Mais ces rêves se sont lentement estompés : depuis qu’ils ont quitté Edmonton, ils sont locataires et la famille a dû déménager trois fois. Ils louent actuellement une maison à Oshawa.

Safdar dit qu’ils ont continué à accumuler leurs économies à leur arrivée dans la ville, mais ont vu les prix monter en flèche. En quelques années, ils se sont rendu compte que posséder un bien immobilier dans la région du Grand Toronto était de plus en plus hors de leur portée. Ils envisagent maintenant la possibilité de partir complètement.

« Chaque fois que nous obtenons de l’argent – ​​assez pour acheter une maison – le prix augmente à nouveau … puis augmente à nouveau », a déclaré Safdar.

“Nous essayons de poursuivre notre rêve.”

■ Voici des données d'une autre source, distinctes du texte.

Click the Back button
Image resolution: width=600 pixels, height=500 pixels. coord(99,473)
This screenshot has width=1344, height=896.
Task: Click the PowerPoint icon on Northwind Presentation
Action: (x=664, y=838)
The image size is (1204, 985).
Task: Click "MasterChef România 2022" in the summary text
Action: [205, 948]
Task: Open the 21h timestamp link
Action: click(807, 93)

Tehmeena Safdar et sa famille ont déménagé d’Edmonton à Toronto en 2016 à cause du travail de son mari. Ils n’ont pas pu entrer sur le marché immobilier et ont loué depuis. (Farrah Merali / CBC News)

L’histoire de Safdar n’est pas unique et devient une réalité croissante non seulement pour les familles qui déménagent à Toronto en provenance d’autres villes, mais pour les premiers acheteurs qui ont vécu toute leur vie dans la ville. Selon le Chambre immobilière régionale de Toronto les le prix de vente moyen toutes maisons confondues a augmenté de 19,3 % en glissement annuel pour atteindre 1 155 345 $.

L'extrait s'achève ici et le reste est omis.